In the Spring of 2021, Russian troops and military equipment began arriving at the border of the two nations. Ukraine responded by urging quicker action on its application to join NATO. A move that Russian President Vladimir Putin has repeatedly opposed.
The military buildup prompted speculation and warnings that Russian was preparing to invade Ukraine–reviving memories of similar aggression in 2014.
Although President Joe Biden renewed the U.S. commitment to an independent Ukraine, he did not publicly back its NATO application.
In late summer, NATO Secretary General Jens Stoltenberg declared the defense organization’s backing of Ukraine, which he described as a “valued partner” although not a NATO member. Two months later Stoltenberg raised fears of a worsening situation that might require a NATO response.

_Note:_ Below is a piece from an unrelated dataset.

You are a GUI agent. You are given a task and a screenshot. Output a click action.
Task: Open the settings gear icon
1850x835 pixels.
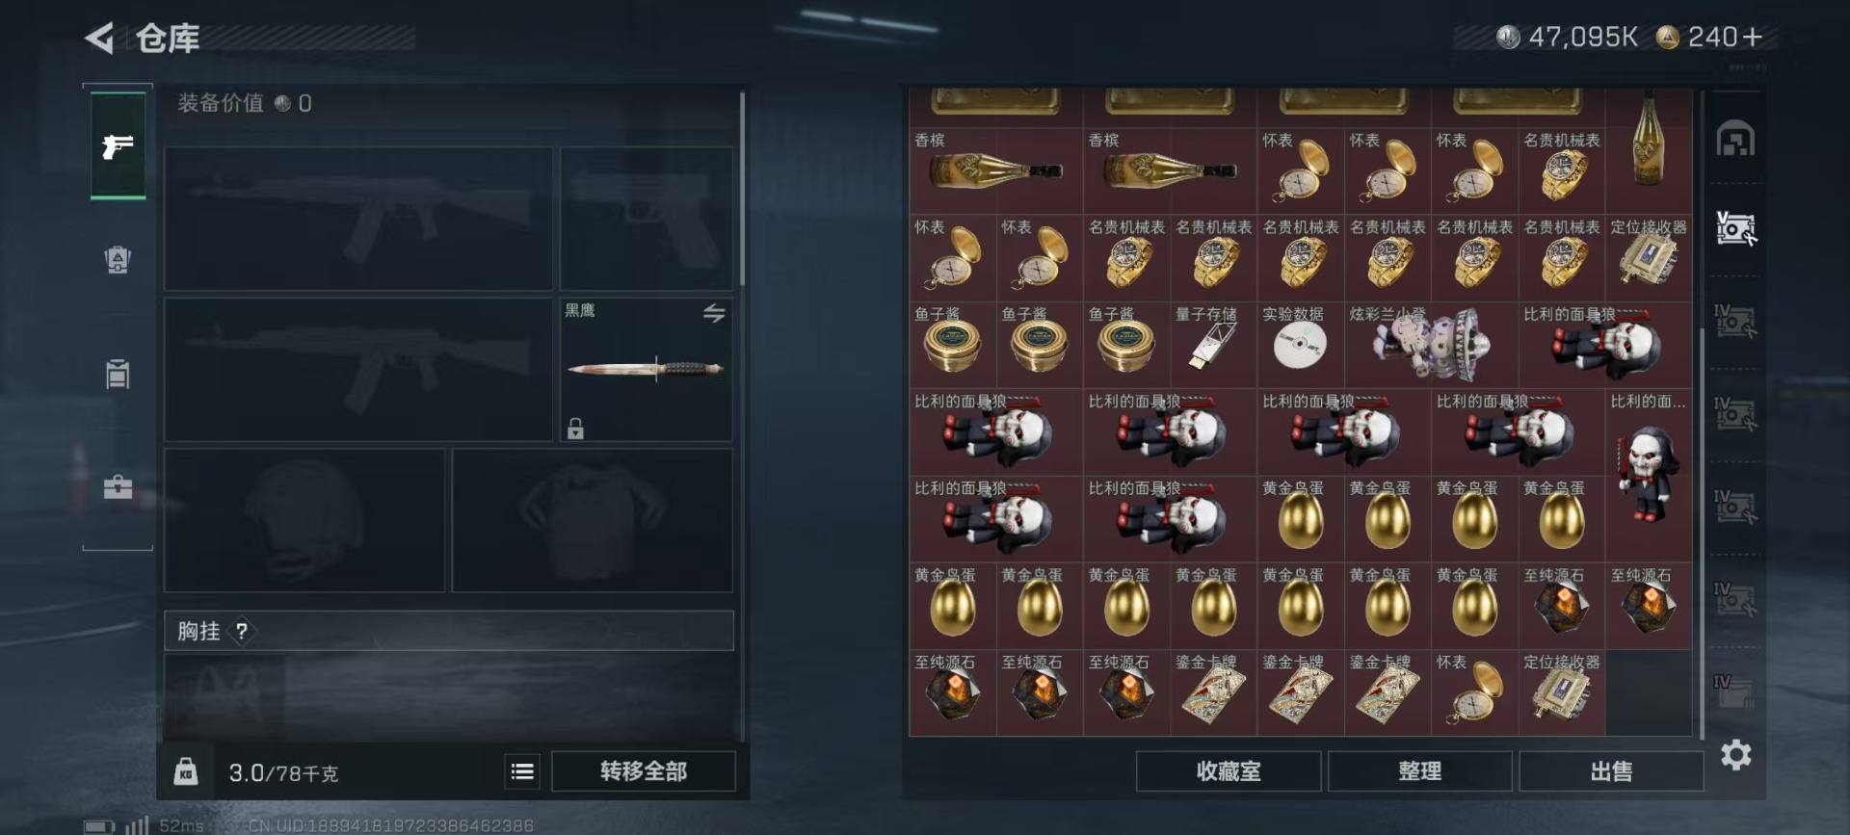pos(1735,755)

The crisis expanded in December when China President Xi Jinping voiced support for Russia’s opposition to possible NATO eastward expansion.
The new year arrived with an unsettled situation that saw shuttle diplomacy by British, French and German leaders to defuse the crisis but a more ominous military build up by Russia.
The Cold War between the East and West following the end of World War II ended with the collapse of the former Soviet Empire beginning in 1989 and culminating when its Eastern European satellite nations were granted independence in 1991.
Vladimir Putin longs for the days of Russia’s former greatness on the world stage.
Russia’s successful annexation of Crimea in 2014 and current saber rattling along the Ukraine border are Putin’s efforts to expand his country’s international influence and respect.
Despite verbal condemnation by several nations and limited sanctions against Russia—especially from the United States, —Putin interpreted these reactions as the impotent response of a weakened Western alliance.
His subsequent efforts to extend Moscow’s influence in Eurasia have shown success. Whether Russia does invade Ukraine, Vladimir Putin has already achieved one objective—his Czarist Dreams of Russia as a renewed world power to be reckoned with alongside China and the United States.